In software parlance, it is possible to shift left: don't wait for the final review, but bring the question into the design.

For W3C, this means using tools such as the Societal Impact Questionnaire and the Threat Modeling Guide to help groups think first about the consequences of their choices. 

In the Threat Modeling Guide, the passage on stakeholders and impacts is precisely to avoid modeling the system only as a set of technical components.

One has to ask who uses the technology, who is exposed even without using it, who can be excluded, who can be tracked, who has to bear the cost of mitigation, and what responsibilities are transferred out of the specification.

Here, the connection with threat and harm modeling becomes practical. Some harms do not arise from a classical attacker. They arise from the normal operation of the system, from an incentive, from an interface, or from an overly strict requirement. That is why W3C is experimenting also with facilitation methods such as LEGO® SERIOUS PLAY®: not because the bricks solve the problem, but because they help people with very different backgrounds to communicate and translate into a common language abstract concepts that have different meanings for everyone, and thus to be able to discuss assumptions and make the relationship between harm, threat, technical choice and regulatory choice more concrete.

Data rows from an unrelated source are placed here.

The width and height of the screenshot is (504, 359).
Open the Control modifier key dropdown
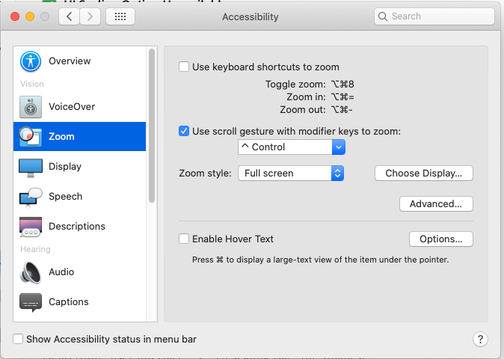291,147
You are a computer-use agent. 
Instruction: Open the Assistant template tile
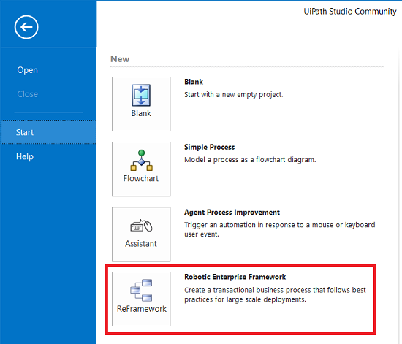point(141,234)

The seminar also showed that in addition to W3C, other SDOs, such as ETSI, ITU-T, IEEE, CEN/CENELEC, Standards Australia, NEN, and ISO/IEC, are approaching the problem from different angles. We might have more to say about this in a different post.

Are we doing a good enough job?

When we threat model, the fourth and last key question we ask is, ‘did we do a good enough job?’ This is about informing decisions as well as future phases. Let’s take stock of where we are in our continuous development approach.

Although several steps forward have been made in recent years, there are still several things to do. An open question is how to coordinate these approaches without making them just a new bureaucracy. For standards, adding control is easy. Making it useful is more difficult. The following are needed: common vocabulary, examples, people who can cross different communities, and processes that are light enough to really be used by technical groups. It also needs to be recognized that formal participation is not enough: being invited is not the same as being able to contribute, be heard, be understood, and see one's contribution go into the text.

In W3C work, this is especially seen in horizontal reviews. When a review comes in late, the group has often already stabilized the model of the specification. Change is possible, but more laborious. When, on the other hand, the question comes in earlier, through an issue, a questionnaire, or a threat modeling session, the group is more likely to include human rights “by design” early in the standard development cycle. It needs to take a closer look at what it is already building. That's where the web's contribution becomes practical: making the assumptions visible before they end up inside the infrastructure.

One very concrete point remains: participation is costly. The OHCHR study, "Making technical standards work for humanity", also highlights that without dedicated resources, civil society, independent experts, and smaller organizations struggle to follow through effectively on standardization efforts. Therefore, supporting W3C also means enabling practical participation.